» Exercise instructions: Rewrite the lines below with every "Screenshot" changed to "Image" and nothing else altered. Leave out the pictures.
------------------------
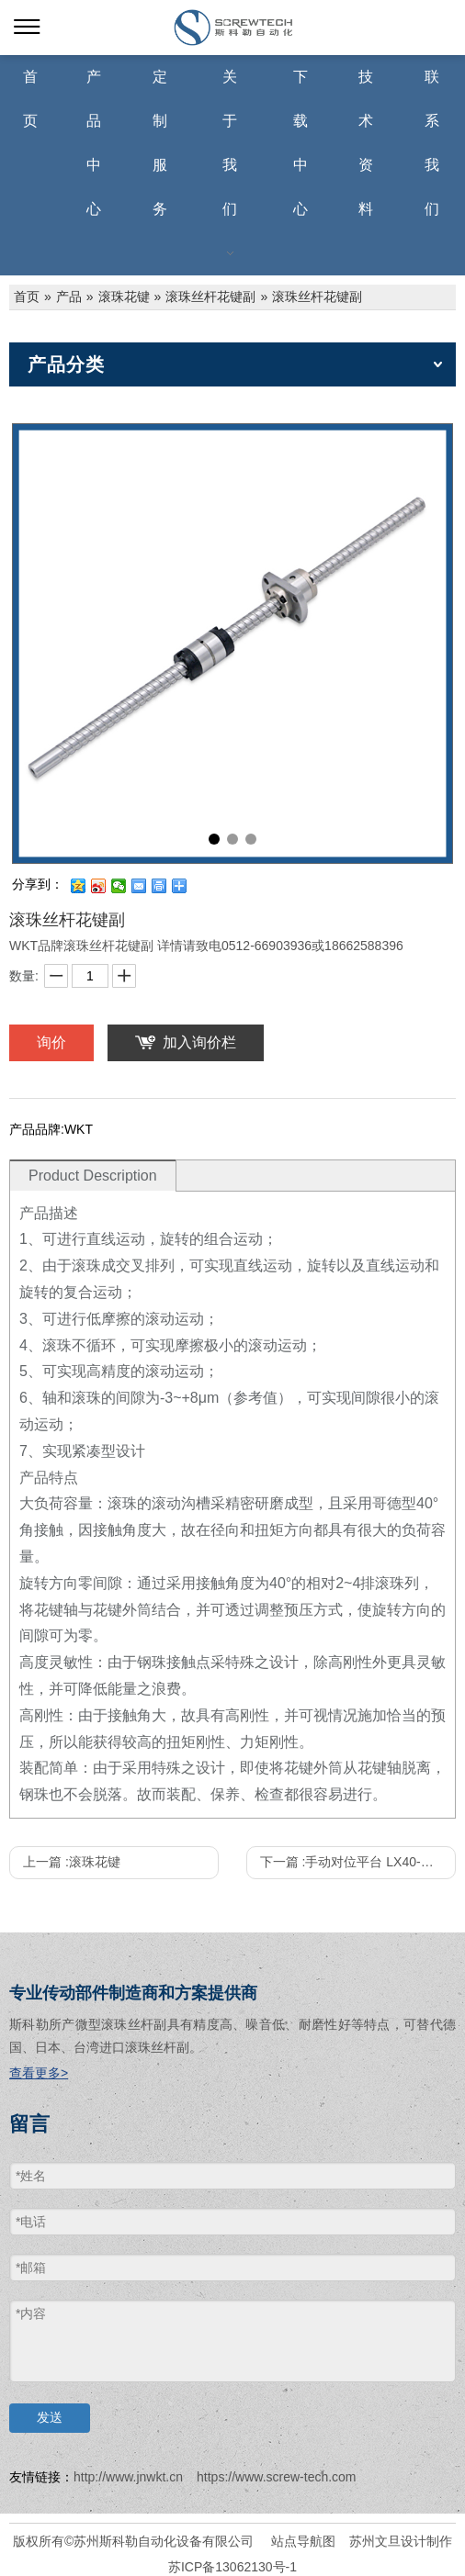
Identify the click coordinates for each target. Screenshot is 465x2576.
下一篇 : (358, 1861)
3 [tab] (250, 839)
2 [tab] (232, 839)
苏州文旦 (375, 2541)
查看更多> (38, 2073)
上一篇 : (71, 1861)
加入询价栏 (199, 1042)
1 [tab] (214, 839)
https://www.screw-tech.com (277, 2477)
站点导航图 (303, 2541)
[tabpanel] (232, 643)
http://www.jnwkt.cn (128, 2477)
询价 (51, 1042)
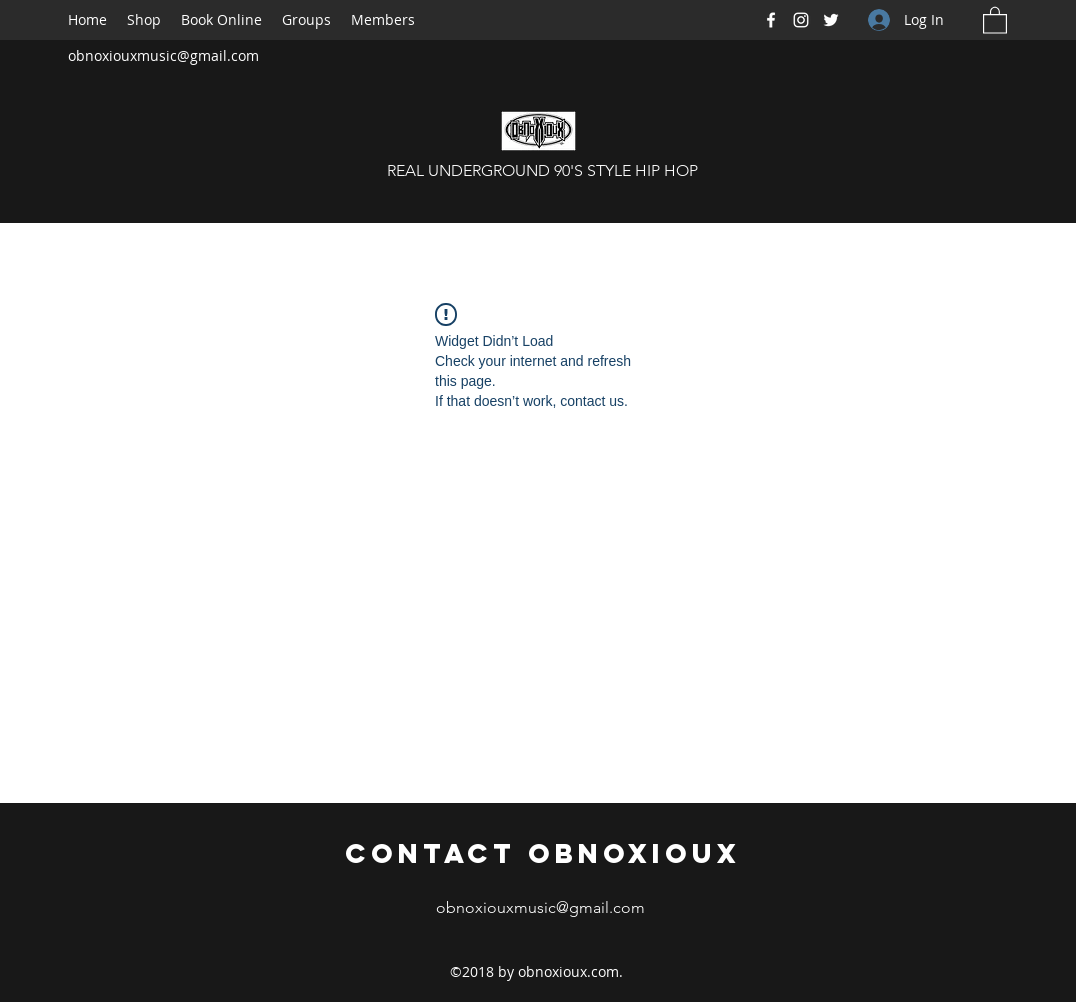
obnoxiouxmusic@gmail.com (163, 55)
------------------------
» Response to this task:
Identify the click coordinates for each target. Image is 465x2576.
下一篇 : (358, 1861)
3 [tab] (250, 839)
2 [tab] (232, 839)
苏州文旦 (375, 2541)
查看更多> (38, 2073)
上一篇 : (71, 1861)
加入询价栏 (199, 1042)
1 [tab] (214, 839)
https://www.screw-tech.com (277, 2477)
站点导航图 (303, 2541)
[tabpanel] (232, 643)
http://www.jnwkt.cn (128, 2477)
询价 (51, 1042)
obnoxiouxmusic@gmail.com (163, 55)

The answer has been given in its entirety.